Friday, October 14, 2005

Top 100 brands

We've been doing a lot of talking about the library brand and what that means lately, largely around the report Alane was talking about a few posts ago. So my "brand antennae" has been up, you could say.

Which is what the "Top 100 Global Brands Scorecard" caught my eye. The top 4 brands have not moved in the past 4 years: Coca-Cola, Microsoft, IBM, GE, in that order.

The next 5 have all hung together, although there has been some switching around: Intel, Nokia, Disney, McDonald's, Toyota, Marlboro.

A few surprises for me: Starbucks was way down on the list, as was Apple, Nike, VW--all these brands that I tend to think of as watershed, in terms of great, memorable, visual brands and brand experiences...

Check out the list for yourself.

And then start to think where the mindshare might be for "Your Library" in your library user/patron/customer/information consumer's head. Because this list represents the brands that are your competition for his/her attention!

2 comments:

Andy Havens said...

One of the thing's that's interesting to note about the Top 100 brands is how many of them are *old.* I mean, really old, in terms of the length of time that brand names have even been available.

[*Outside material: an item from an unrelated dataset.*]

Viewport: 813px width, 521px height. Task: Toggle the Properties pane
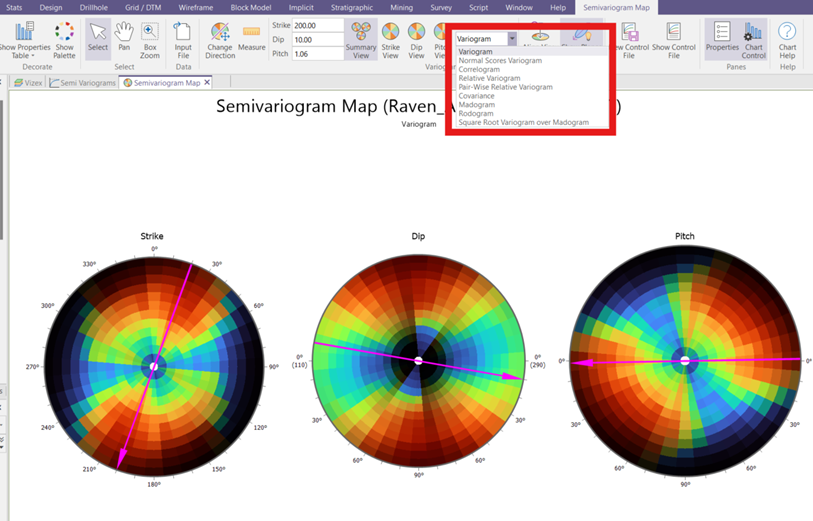pos(722,38)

There weren't really marketed "brand names" much before the mid 1800's. Let's say (to make my math easy) around 1850. So It's only been about 150 years' worth of branding out there. Many of those top brands were founded pretty early on in the "Era of Branding:"

Coca-Cola: 1886
IBM: 1911
GE: 1976
Nokia: 1865
Disney: 1923
Gillette: 1901

You get the picture. Yes, Microsoft and Intel were founded in the last 30 years. But they are the exception, not the rule. Run down the list... American Express, Ford, Pepsi, Nestle, Anheuser-Busch, Kellogs, Harley Davidson, Heinz; all really old.

Even brands we think of as high-tech and new -- Nintendo -- may be old-timers with new goods. Nintendo was originally a playing-card company, founded in... 1889. Other "modern" or "fashionable" brands: Gucci? 1906. L'Oreal? 1907.

And the grandpa of successful brands? Levis. 1853.

What's my point? That while working to change one's brand, enhance it and improve it is clearly worthwhile from a marketing perspective... it is also a job for the long haul. Brand is not about a logo, tagline and color pallette for your website.

If I asked your great-grandfather what he thought about Levi's, he'd probably tell me many of the same things you or I would.

That's some serious brand.

Andy Havens said...

Typo correction to the above: GE was founded in 1876 not 1976.